I never skipped a grade because my math skills were always bad. They also kept me out of enrichment. But I did read everything in sight. We had a librarian in my elementary school who I still see at church when I'm home. She saw that spark in me and fanned the flame. She kept giving me more stuff to read that was more advanced than what my peers were reading. My first-grade teacher also encouraged it. So in a way, I owe them big time for starting me in my lifelong love of reading and writing.

Reply

clockworktomato September 24 2004, 20:34:10 UTC
Oh, you've reminded me that I have to take back what I said about never having a good teacher before high school. Librarians, all of them, loved me, and my favorite day of the week was the day we went to the library. I rode the bus to school so I often arrived early and made a beeline for the library, checking out all the books my constantly-strained backpack would hold. Checkout limits never applied to me, and I was even allowed to check out books restricted to older grades, etc. That was a real feeling of privilege, right there ( ... )

Reply


sonatamoonlite September 24 2004, 20:28:53 UTC
Wowie. You already told me all of this, but still. Damn. It's pathetic. Paddling? Yeah, yeah. I was paddled several times in Catholic school for having an "attitude problem" (i.e., too. much. sarcasm.). Heh. I was never punished for being "too smart". Actually, I was pretty ADD and had an overactive imagination, while also being very introverted, so I basically zoned out (literally) ALL DAY in my classes and made solid Bs until the 8th grade, when I finally started paying attention in class and making all As. (I seriously could not focus longer than 10 minutes at a time before that, and by the time 8th grade came along, nobody bothered testing IQ and considering transfers to "gifted" programs anymore... you had to step forward and request it yourself, and I didn't care. Nah, but I did get asked to take the SAT b/c of my verbal scores on TCAP, and I did well enough on the SAT to be in some kind of gifted program, but I didn't do it) And I mean, ALL DAY. My teachers never noticed. They never singled me out, which is kind of ( ... )

Reply

clockworktomato September 24 2004, 20:55:33 UTC
Dammit. I had a really long post going and the page refreshed. Bah ( ... )

Reply


marchharetay September 25 2004, 03:48:13 UTC
i'd say thank goodness someone else mentioned that hostility - except that it's not so much thank goodness and more of a damn so that's not exclusive to decatur illinois?.

Reply

clockworktomato September 25 2004, 03:53:55 UTC
It's like a Lisa Simpson (TM) malady of sorts. "Look at that funny pointy hair-ed smart girl, har har har."

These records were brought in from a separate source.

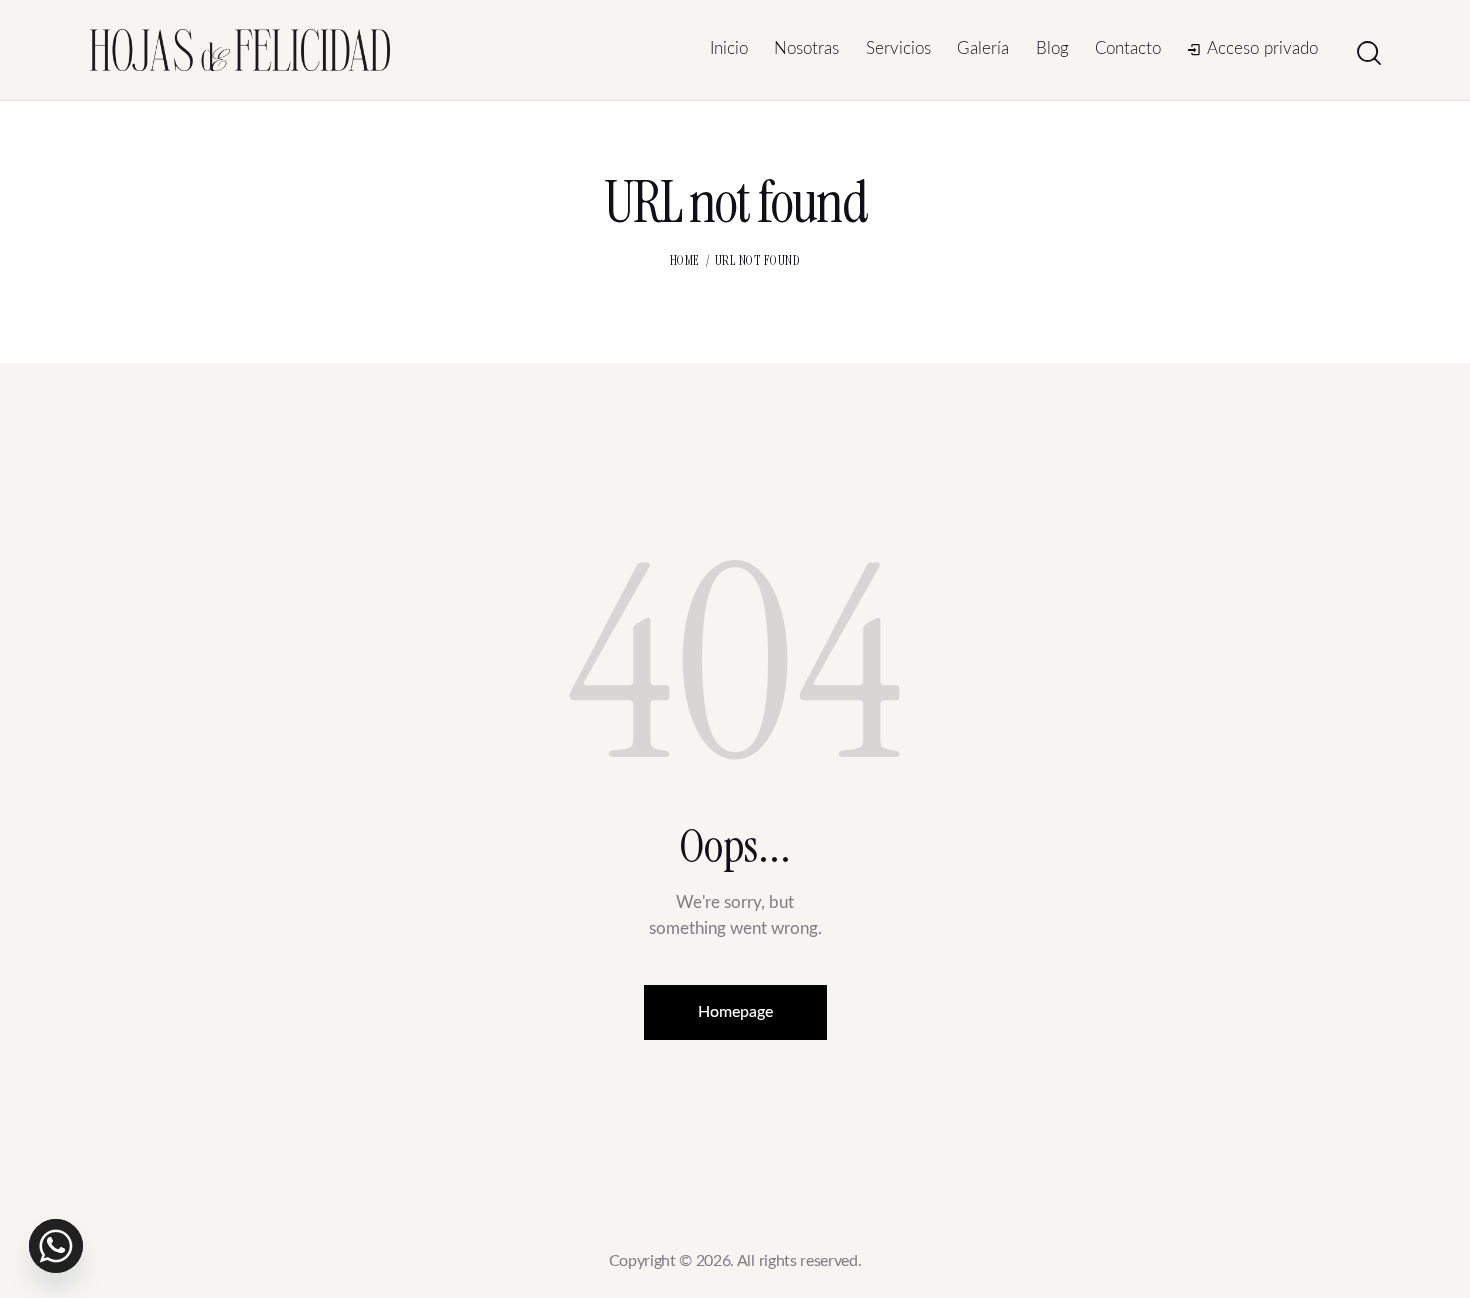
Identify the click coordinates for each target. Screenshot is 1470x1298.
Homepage (735, 1012)
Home (685, 260)
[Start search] (1369, 53)
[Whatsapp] (56, 1246)
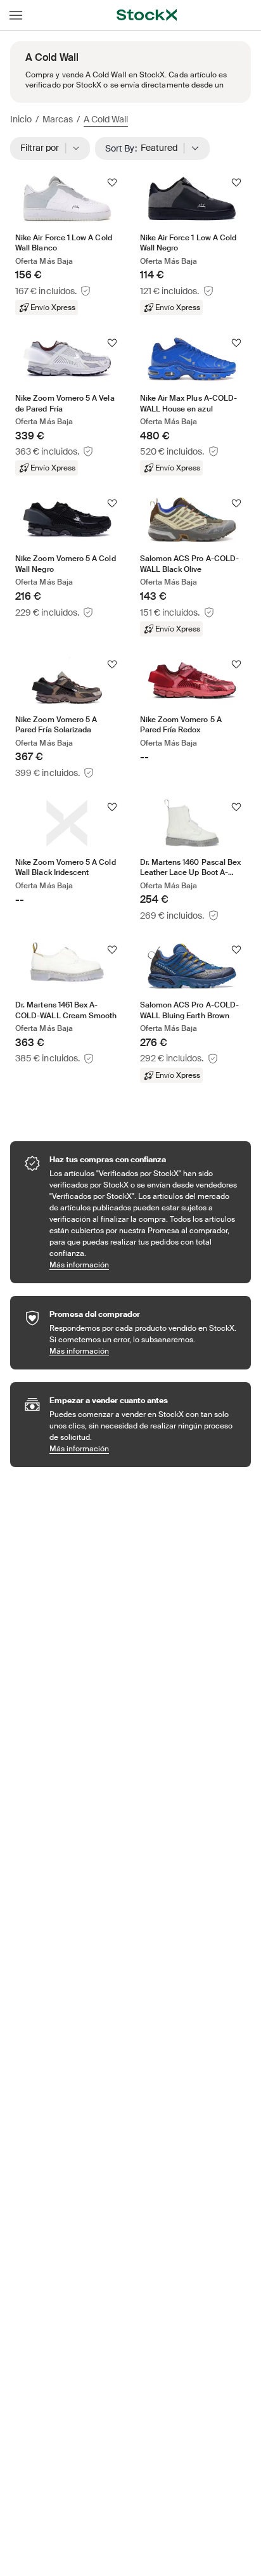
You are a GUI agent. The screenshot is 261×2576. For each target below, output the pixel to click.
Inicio (21, 119)
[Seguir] (112, 182)
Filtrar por (43, 147)
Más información (143, 1264)
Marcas (57, 119)
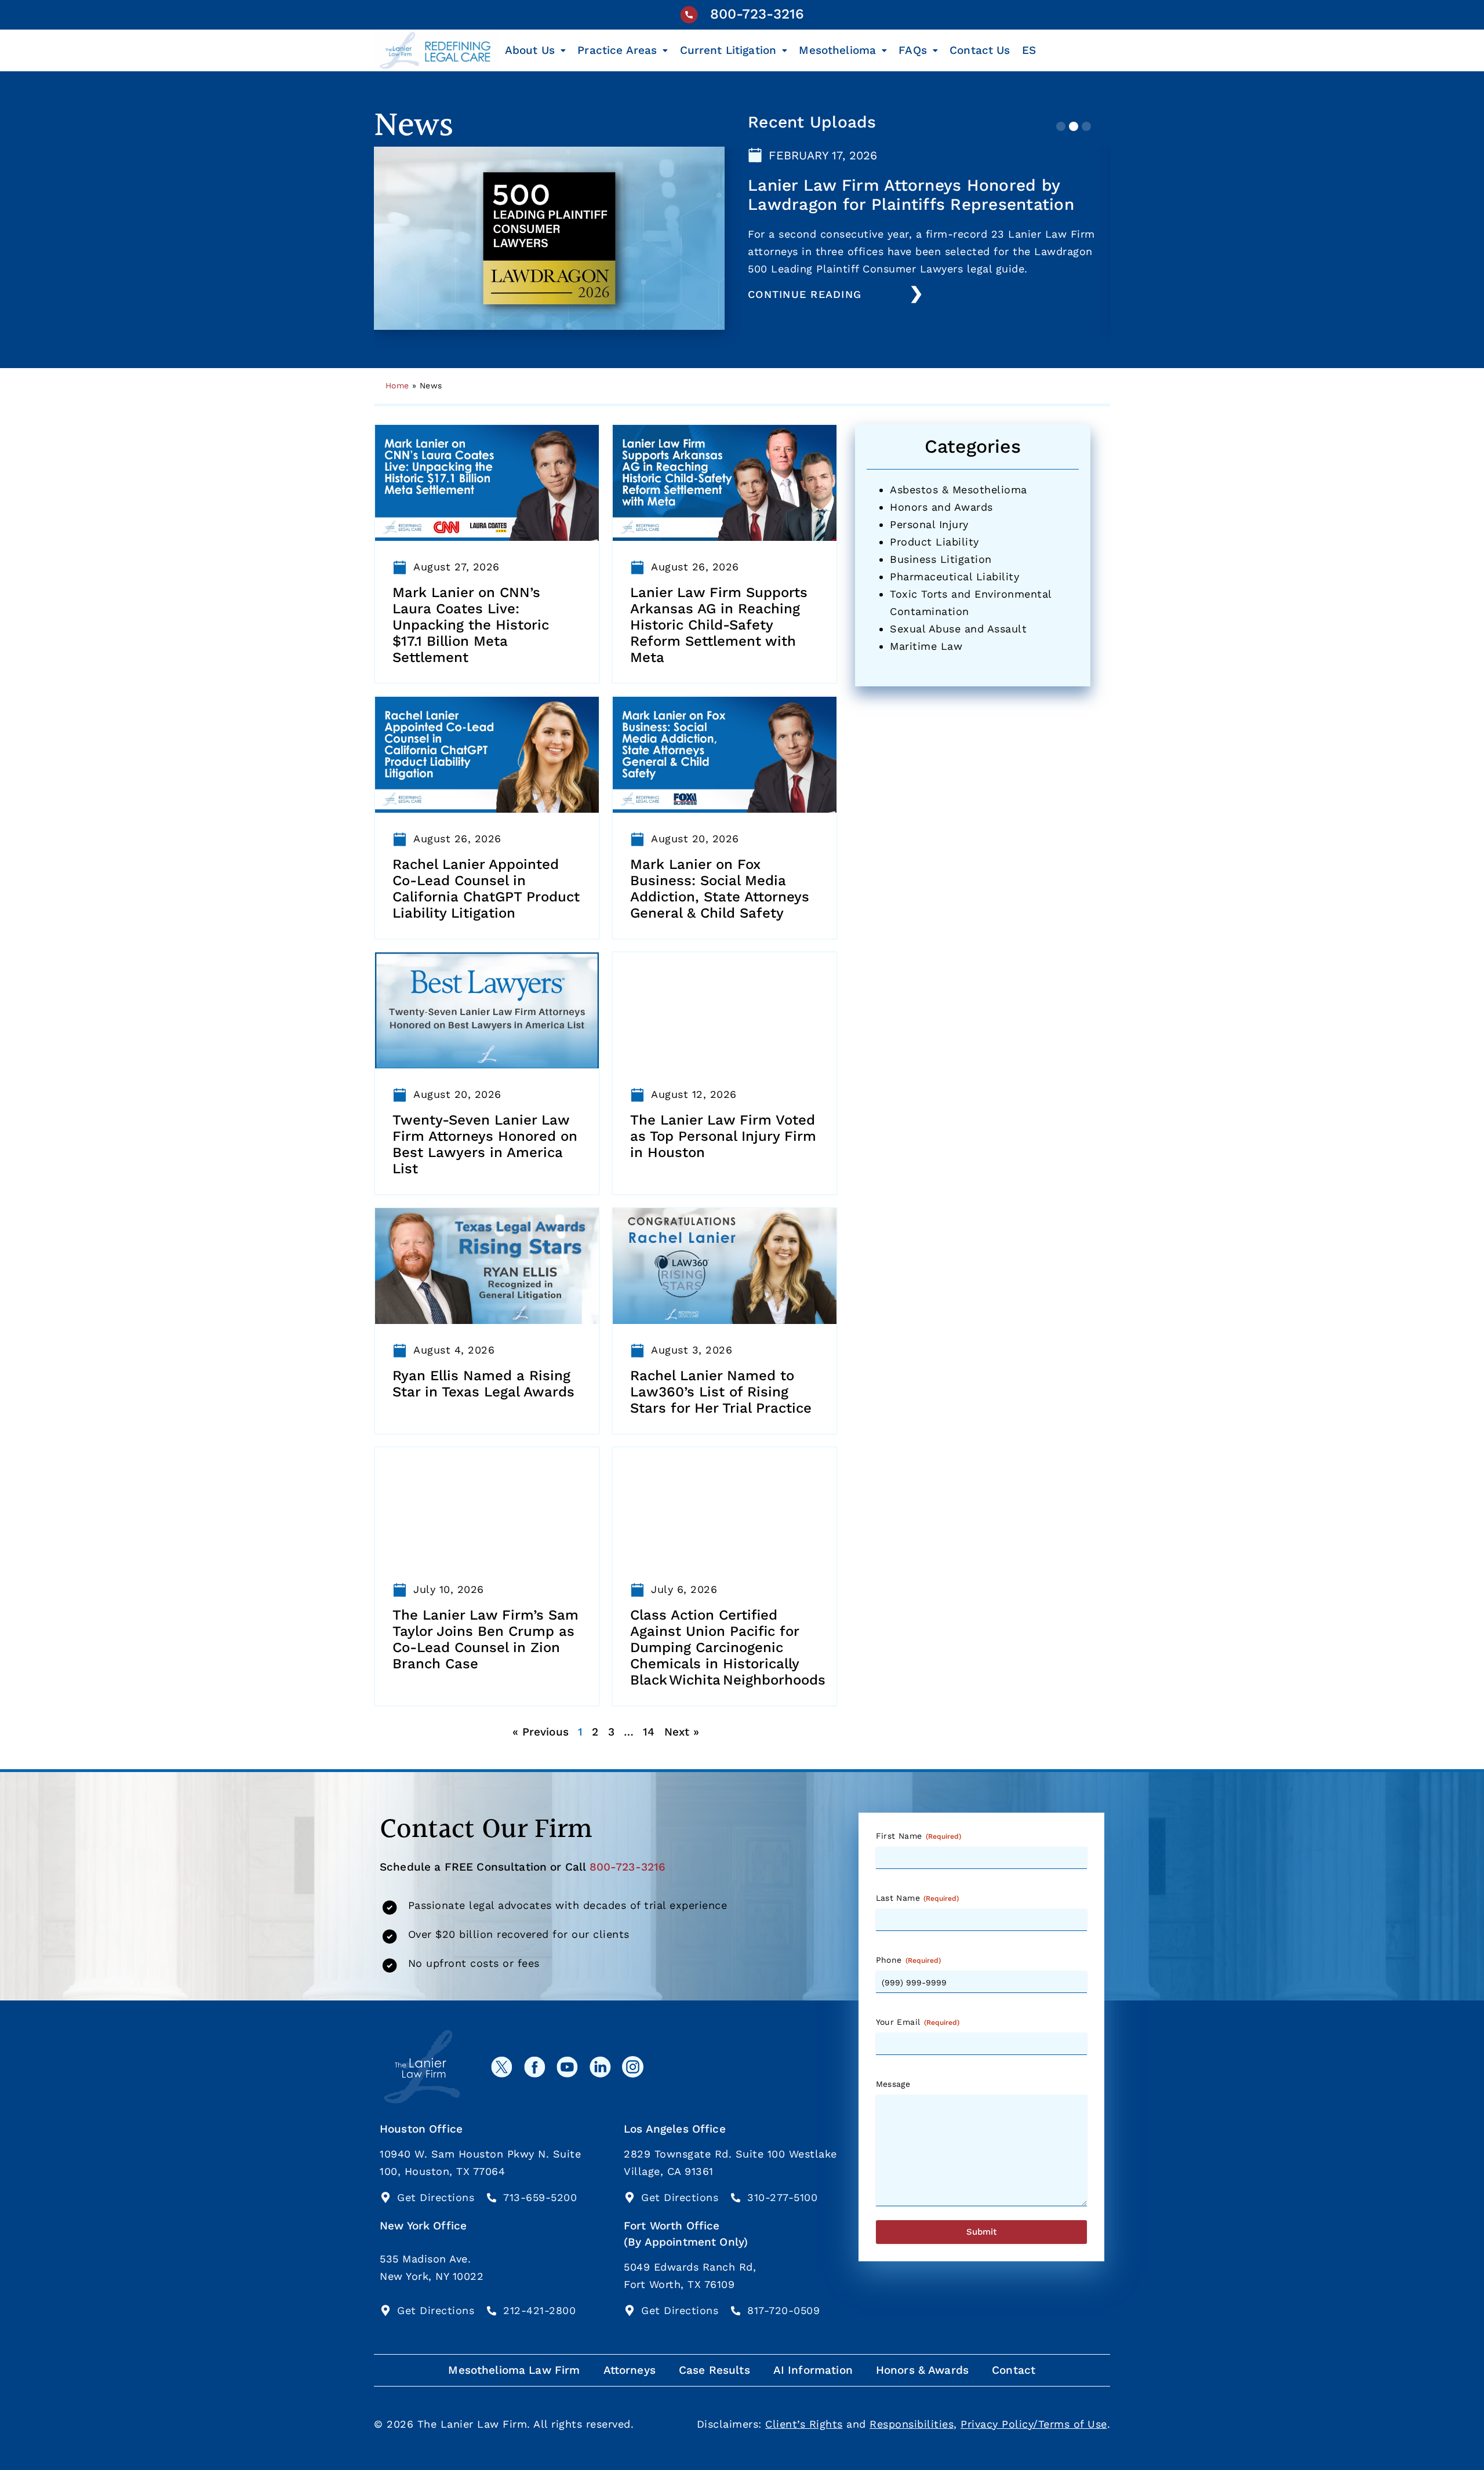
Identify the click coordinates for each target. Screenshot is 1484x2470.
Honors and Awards (941, 507)
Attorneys (629, 2370)
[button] (1060, 126)
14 (648, 1731)
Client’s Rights (804, 2424)
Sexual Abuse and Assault (958, 629)
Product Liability (934, 542)
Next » (681, 1731)
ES (1029, 50)
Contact (1013, 2370)
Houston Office (421, 2129)
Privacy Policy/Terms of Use (1034, 2424)
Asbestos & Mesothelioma (958, 489)
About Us (530, 50)
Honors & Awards (922, 2370)
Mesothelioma (837, 50)
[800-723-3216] (689, 15)
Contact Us (980, 50)
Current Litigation (728, 50)
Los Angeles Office (675, 2129)
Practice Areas (617, 50)
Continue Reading (804, 294)
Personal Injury (929, 524)
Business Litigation (941, 559)
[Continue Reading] (916, 294)
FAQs (913, 50)
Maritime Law (926, 646)
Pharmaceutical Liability (954, 576)
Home (397, 385)
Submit (981, 2232)
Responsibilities (912, 2424)
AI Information (813, 2370)
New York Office (423, 2225)
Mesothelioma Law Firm (514, 2370)
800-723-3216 (757, 14)
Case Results (714, 2370)
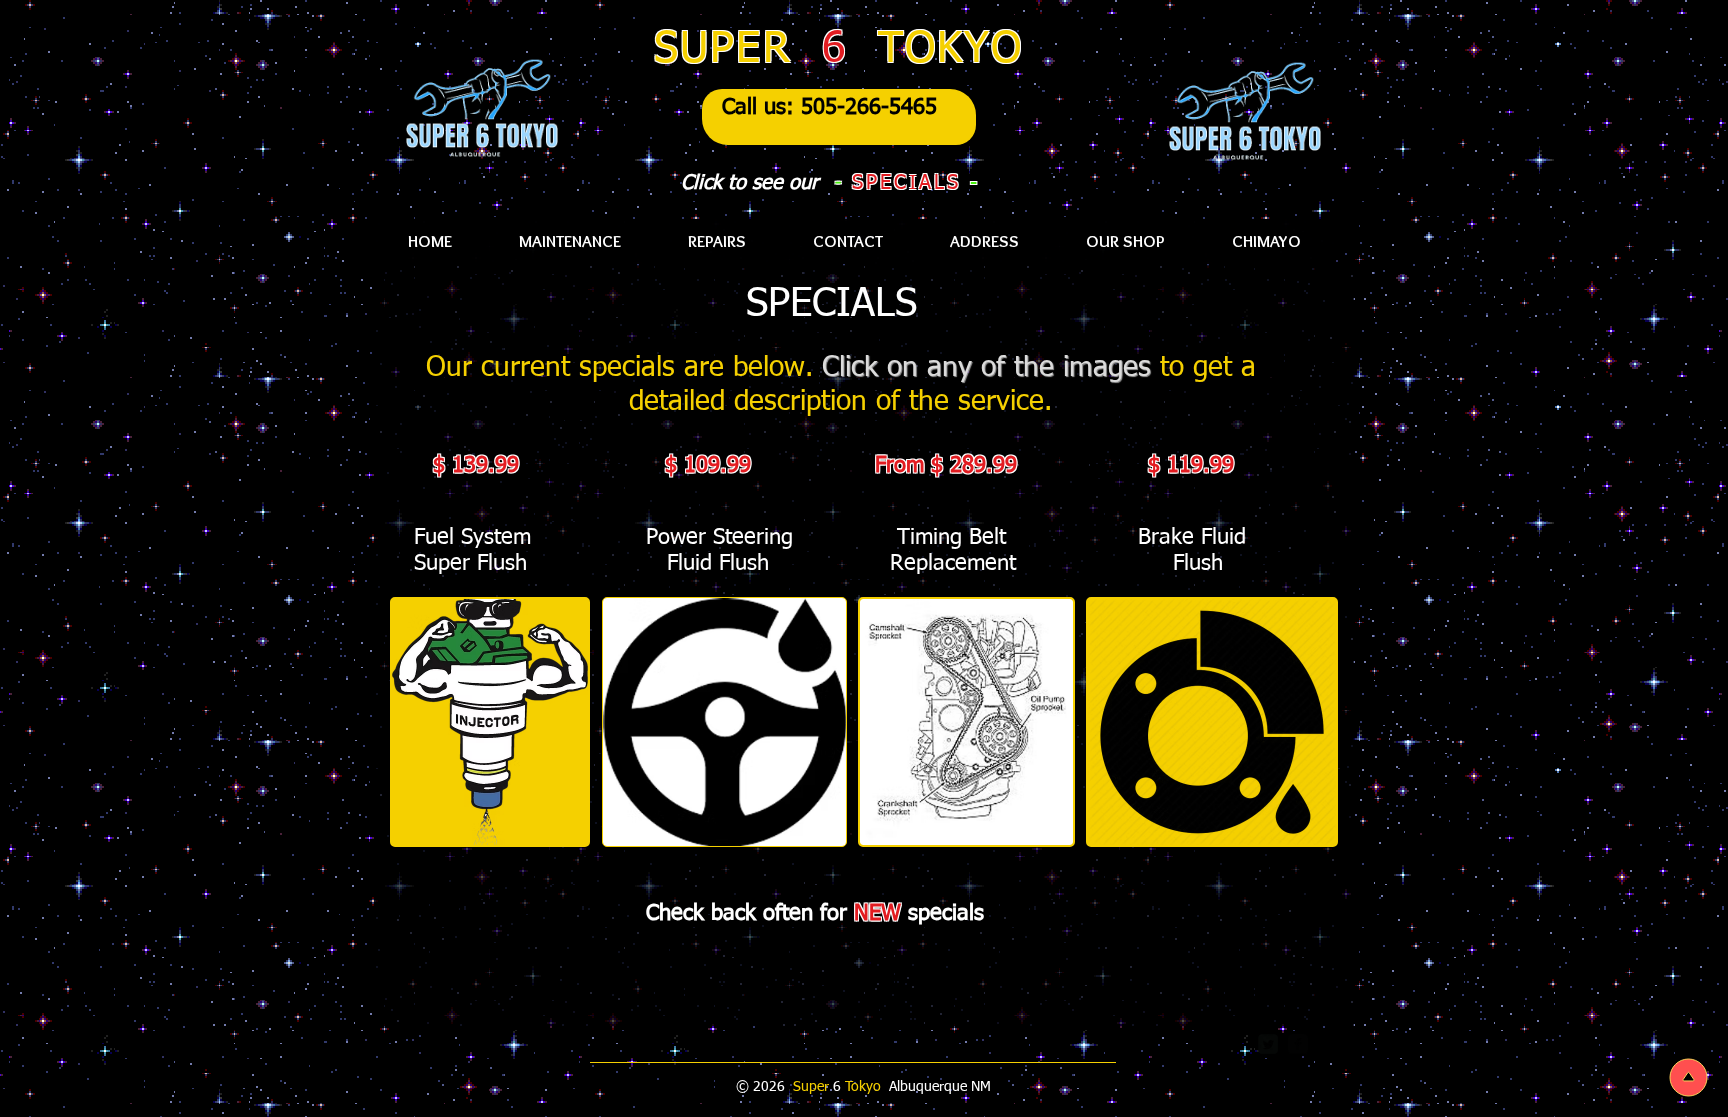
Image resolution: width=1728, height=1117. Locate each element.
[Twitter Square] (1268, 1044)
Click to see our (749, 183)
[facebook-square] (1298, 1044)
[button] (1266, 241)
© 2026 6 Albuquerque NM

And another thing that makes me incredulous about this is that I really can't deal with most kids, mostly because I have an incredibly hard time relating with them. But cute, intelligent, precocious kids get me every time. They're just like mini-adults, and that I can dig. I genuinely like the kids with thick glasses who sit around and quietly read books or spout off trivia facts about the human head weighing 8 pounds. So teachers, who are supposed to (theoretically) do their jobs because they like kids and want to help them, etc., are picking on the kids that even *I* think are cool and awesome. What gives? If you can't like the smart kids, then how on earth can you appropriately deal with the real troublemakers?